Careful attention needs to be paid to the quality of outreach workers, their skills, training and development, and what support and supervision they are getting. Working with 'the grain of the community', Ms Railton emphasises, 'means recruiting and supporting effective workers from within communities'.
She adds that there is 'an issue of trust and confidence with the harder-to-reach families' and points out that her organisation is updating its toolkit for reaching priority and excluded families.
Some children's centres have successfully recruited parents using their services to take up training and act as conduits to the local community.
She concludes, 'What the plan does, at a time when there have been lots of initiatives, is to take the whole Every Child Matters approach and all the outcomes, and point to the things we need to strengthen. It's pushing the boundaries of ideas and making them more robust.'
ALISON GARNHAM, JOINT CHIEF EXECUTIVE, DAYCARE TRUST
Alison Garnham, joint chief executive of Daycare Trust, says the plan 'sets the right mood music' for implementing Government policies. She particularly welcomes the focus on supporting parents through initiatives such as the parents' panel, which will advise on policy.
The emphasis is rightly on early years care and education, not simply as 'some temporary solution so parents can work, but part of a life-enhancing experience for young children'. She welcomes more funding for play, but insists that more can be done through the Early Years Foundation Stage, which 'doesn't make it a requirement that you provide outdoor space or access to natural light'.

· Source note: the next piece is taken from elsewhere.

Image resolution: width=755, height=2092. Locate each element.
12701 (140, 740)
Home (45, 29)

Ms Garnham says, 'One of the big gaps at the moment is the fact that our childcare settings don't yet match the best in Europe. We have 40 per cent of staff who are completely unqualified, and we know that the Government cannot reach its amibition to end child poverty if children from disadvantaged backgrounds don't get the highest quality childcare.'
She warns that parents cannot keep absorbing increasing costs of childcare, and she says the charity intends to look at what is needed to put UK childcare services on a par with those in Europe.